– В чем наша жизнь?
– Дело Огнедума!
Отвага помолчал немного, а потом расставил ноги пошире и заорал:
– Так вот, дети мои, знайте, что никакие мы не «факела», а дерьмо, и дело наше – дерьмо, и вся эта война – одно сплошное дерьмо!
Распуганной стаей ворон сорвался и заметался общий крик:
– Позор!
– Честь!
– Смерть!
Отвага поднял руку, в которой оказалась труба, и медный голос прорезал какофонию воплей. Стало снова тихо. И эту ждущую тишину труба наполнила сигналом отступления. Затем Отвага опустил руку, облизал сведенные судорогой губы и повторил:
– Я сказал вам, что все мы – дерьмо, и готов повторить это тысячу раз! Кого мы готовимся защищать, дети мои, братья мои?
Теперь голоса звучали недружно, вразнобой:
– Огнедума!
– Властителя!
– Во дает!
– Мутант!
– Напился!
Выждав, Отвага закричал:
– Черта лысого!
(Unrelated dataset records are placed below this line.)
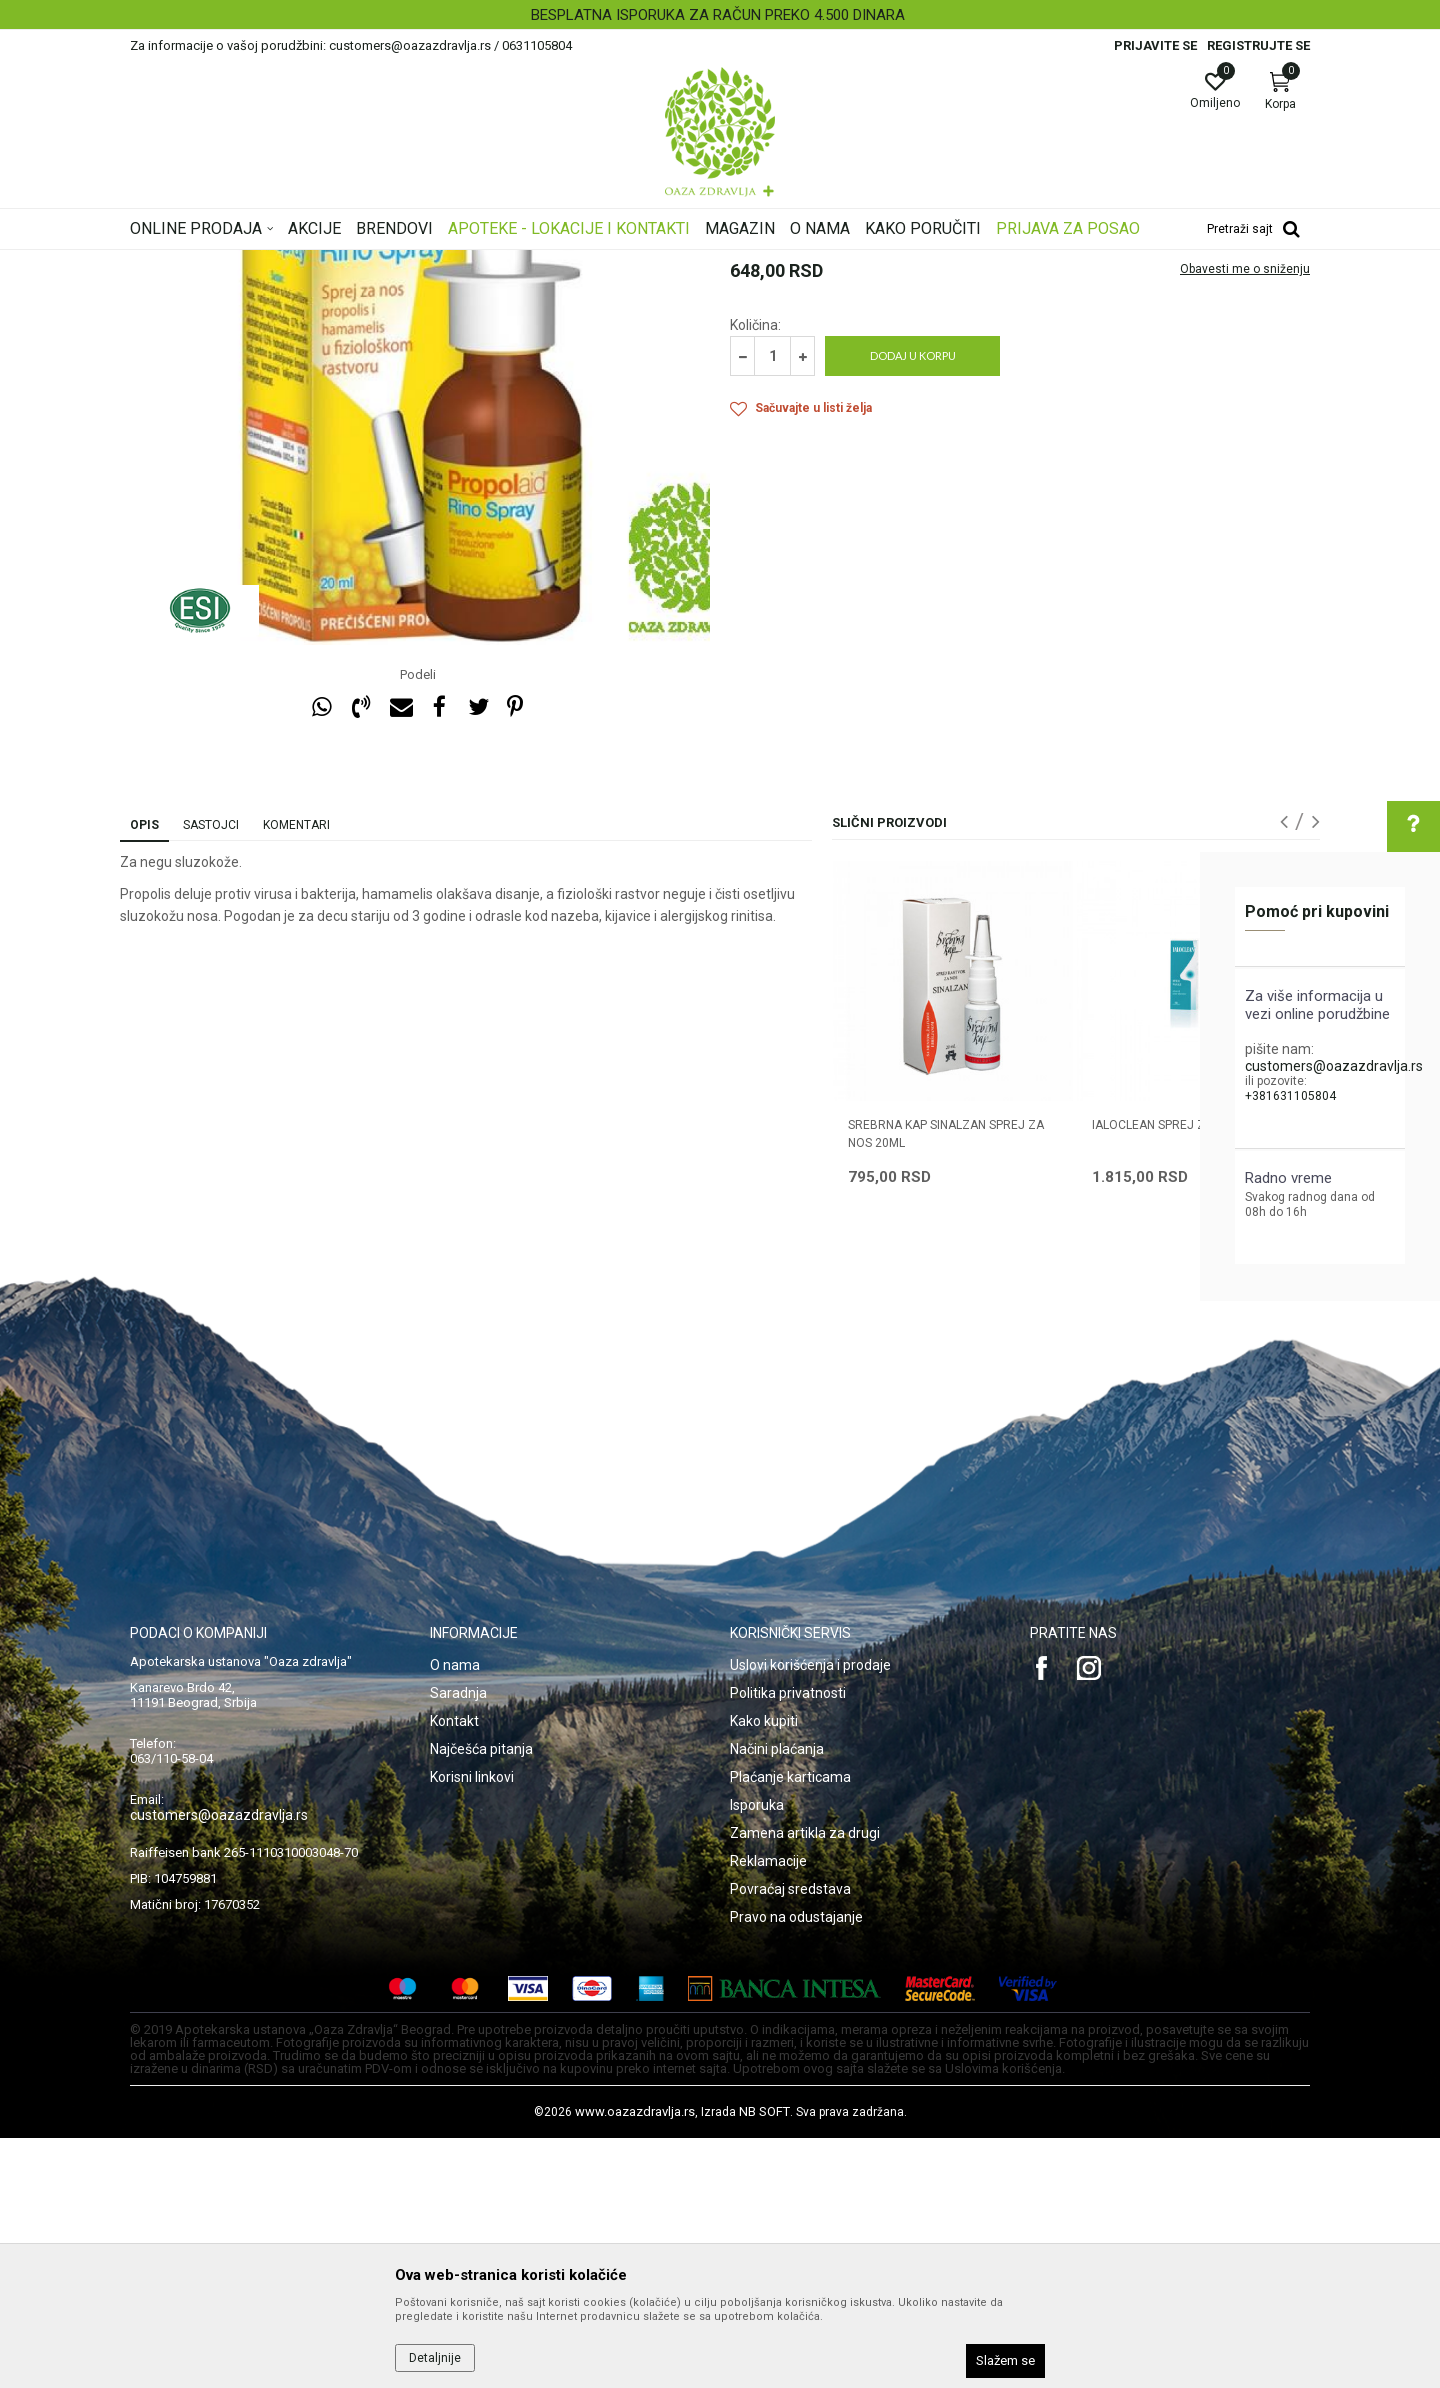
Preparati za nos (572, 263)
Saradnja (458, 1943)
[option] (720, 15)
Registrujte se (1258, 45)
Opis (144, 1075)
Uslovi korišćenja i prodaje (810, 1915)
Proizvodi (332, 263)
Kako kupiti (764, 1971)
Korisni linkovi (472, 2027)
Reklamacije (768, 2111)
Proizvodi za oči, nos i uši (442, 263)
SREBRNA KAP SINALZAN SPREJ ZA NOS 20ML (946, 1384)
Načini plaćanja (777, 1999)
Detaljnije (435, 2358)
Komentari (296, 1075)
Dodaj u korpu (913, 605)
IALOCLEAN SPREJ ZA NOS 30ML (1182, 1375)
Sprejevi (653, 263)
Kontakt (454, 1971)
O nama (455, 1915)
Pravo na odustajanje (796, 2167)
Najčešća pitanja (481, 1999)
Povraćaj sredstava (790, 2139)
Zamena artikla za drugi (805, 2083)
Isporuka (757, 2055)
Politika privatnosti (788, 1943)
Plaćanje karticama (790, 2027)
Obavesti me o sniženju (1245, 519)
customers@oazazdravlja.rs (1334, 1066)
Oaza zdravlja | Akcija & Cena (211, 263)
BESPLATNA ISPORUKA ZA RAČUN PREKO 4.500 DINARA (718, 15)
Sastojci (211, 1075)
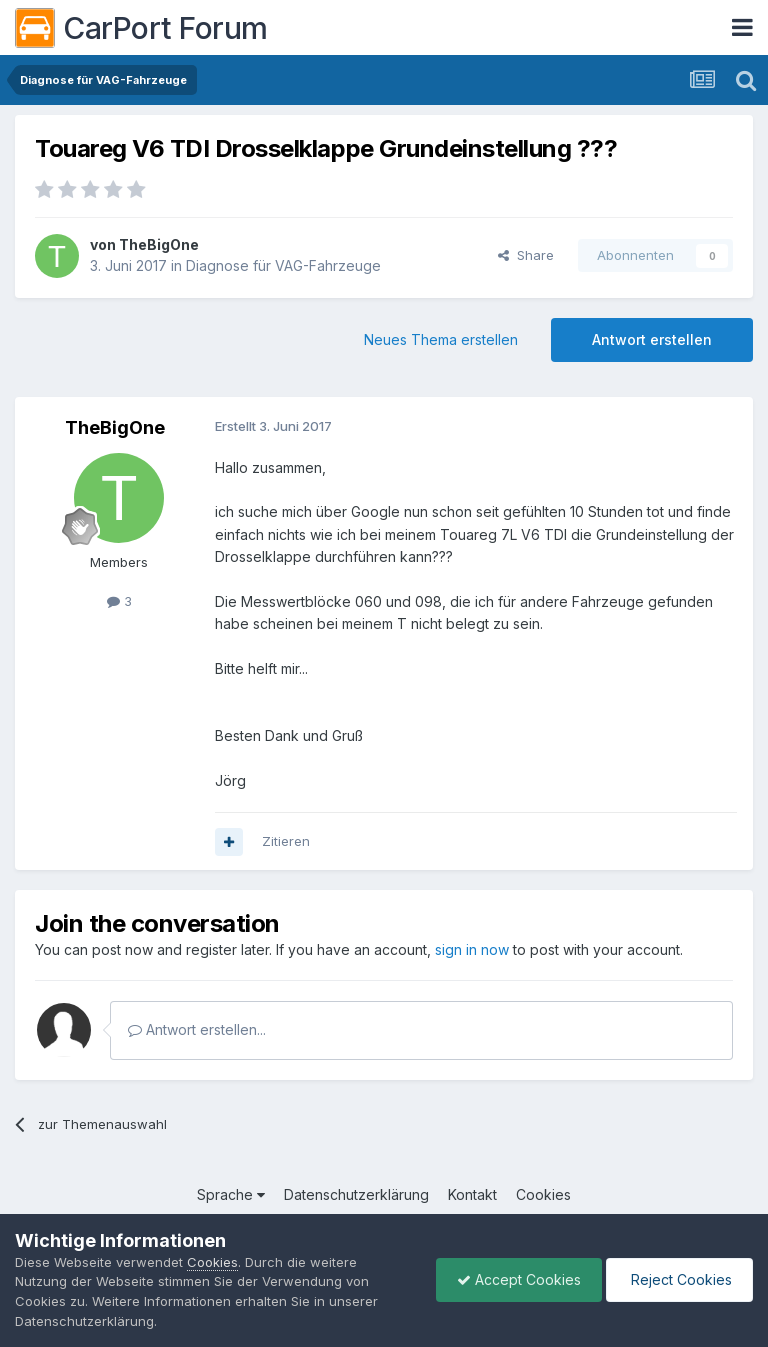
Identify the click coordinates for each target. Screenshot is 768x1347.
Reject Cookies (679, 1279)
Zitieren (286, 841)
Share (526, 255)
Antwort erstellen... (197, 1029)
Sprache (231, 1194)
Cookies (543, 1194)
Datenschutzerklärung (356, 1194)
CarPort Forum (141, 28)
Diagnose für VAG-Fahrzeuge (283, 265)
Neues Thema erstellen (441, 339)
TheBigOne (159, 244)
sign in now (472, 949)
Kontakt (472, 1194)
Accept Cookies (519, 1279)
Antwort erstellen (652, 339)
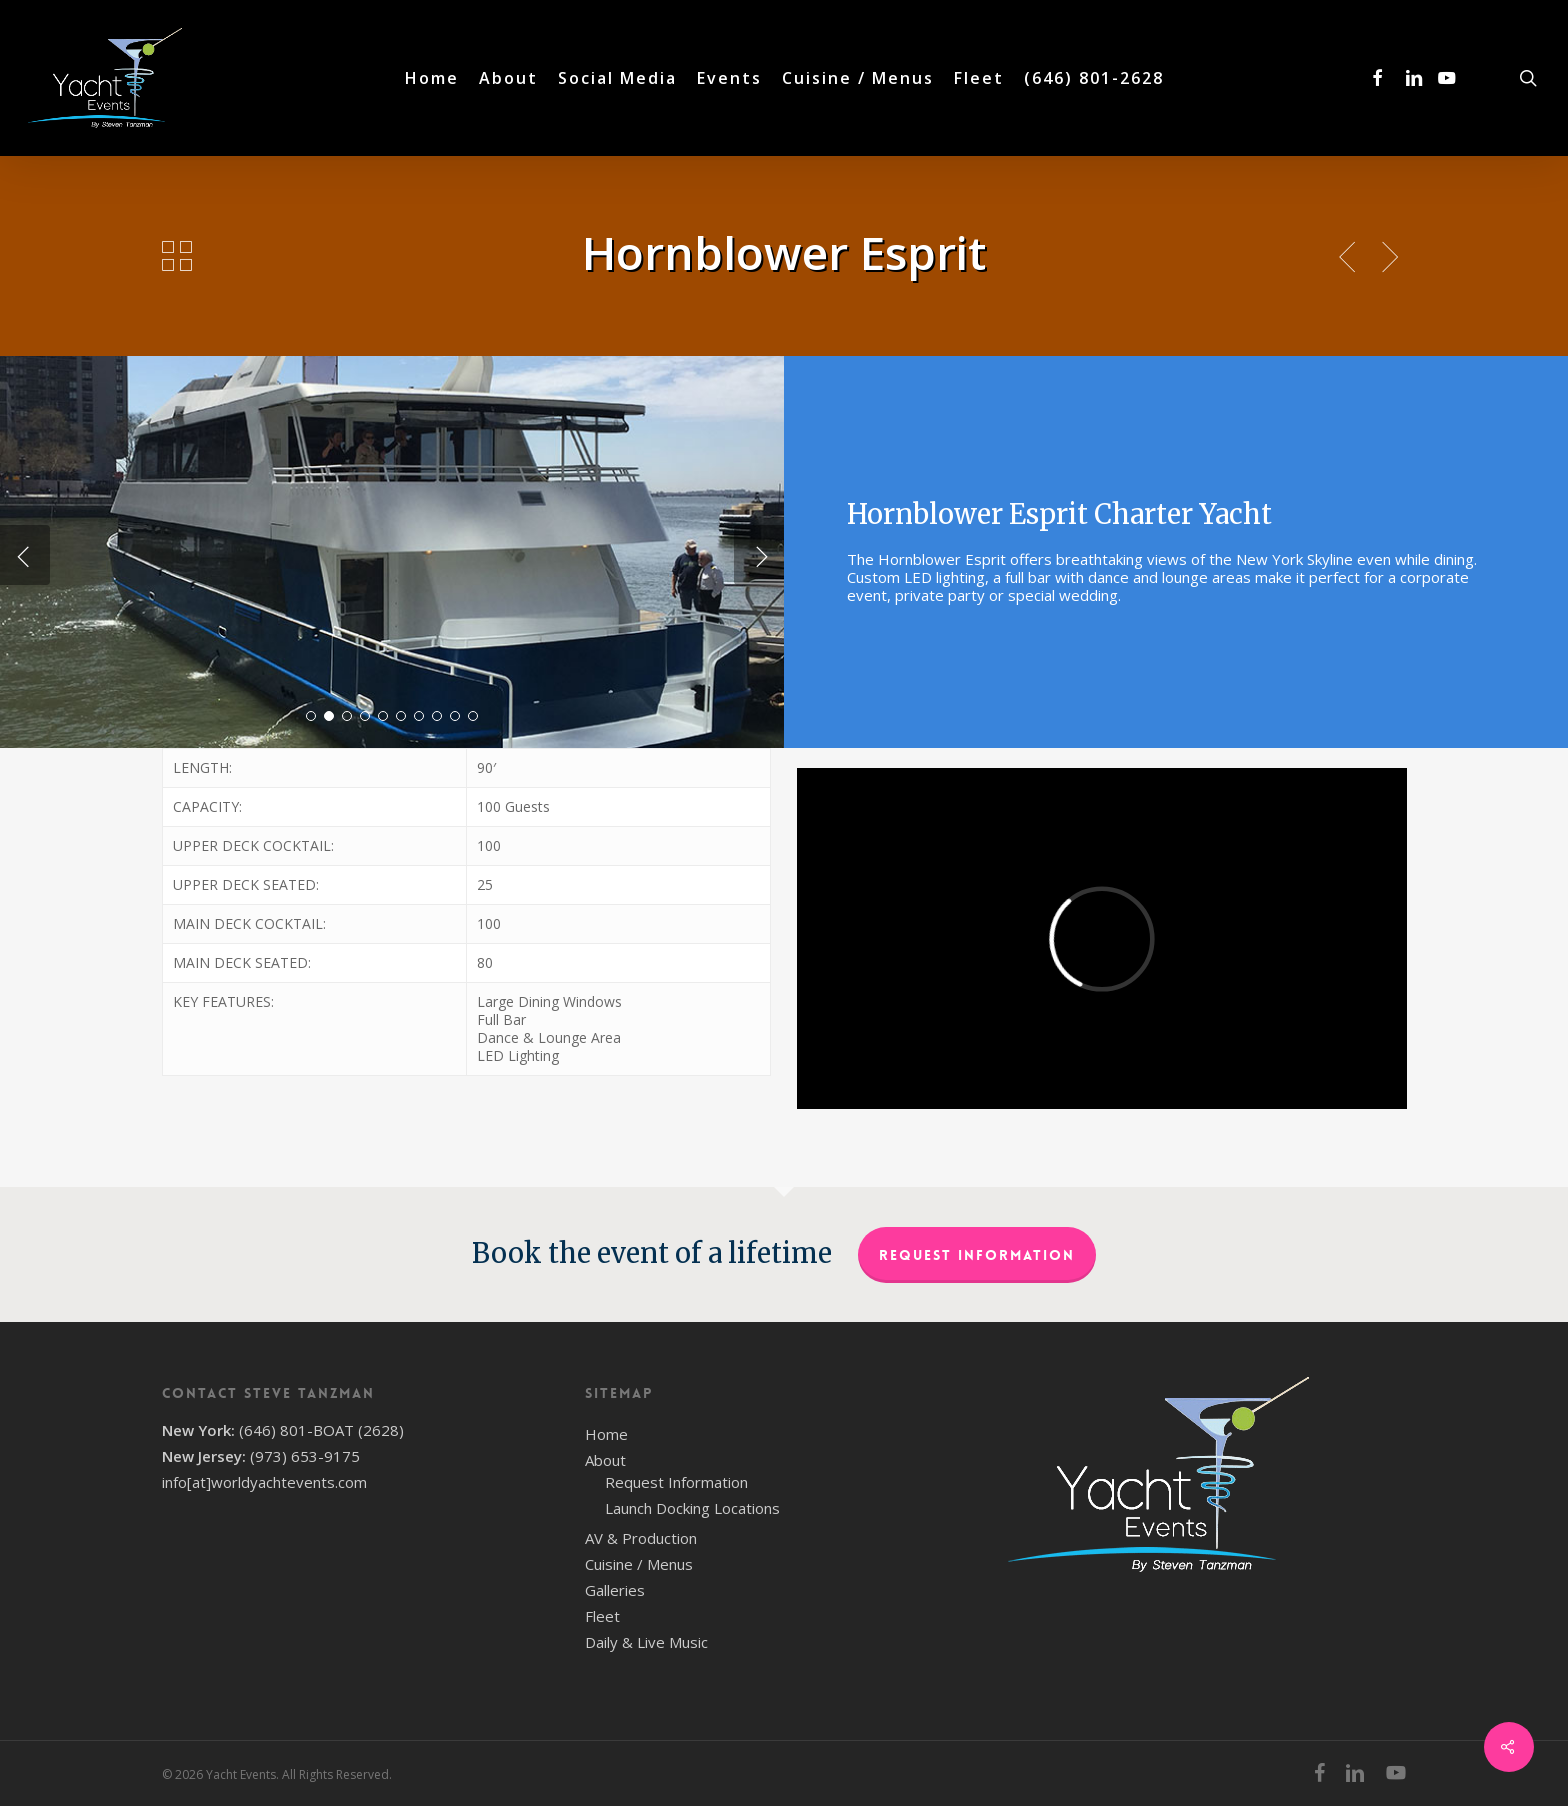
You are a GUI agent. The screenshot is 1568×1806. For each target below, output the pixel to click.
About (605, 1460)
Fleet (602, 1616)
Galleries (615, 1590)
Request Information (977, 1255)
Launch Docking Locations (692, 1508)
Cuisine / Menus (639, 1564)
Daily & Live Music (646, 1642)
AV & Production (641, 1538)
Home (606, 1434)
Нет никакого Огнедума! Фьють! Был да сплыл! Сбежал! Драпанул! Как последняя штафирка! Бросил нас умирать и сбежал! А тени воплотились! Ольгерд вернулся! Ясно вам? В лаборатории погром! Субстрат… – Тут голос Отваги сорвался, и младший лейтенант, выронив трубу, заплакал.
Но никого это уже не могло теперь удивить. Почему-то сразу стало понятно, что сообщенное Отвагой полностью соответствует действительности. Известие о трусливом и позорном бегстве Огнедума положило предел всем слухам и недомолвкам. Стройные ряды «факелов» смешались. Одни готовились умереть за честь в неравном бою, другие в тоске рвали с одежды нашивки. Отвага, не стесняясь слез, закричал снова:
– Как ваш последний командир приказываю: снять все знаки различия и уходить! Занимайте в городе пустые дома, смешивайтесь с населением! Присягайте Ольгерду и служите ему! У нас нет больше чести, нет больше Дела Огнедума – у нас осталась только наша жизнь, так проживем ее достойно! Разойдись!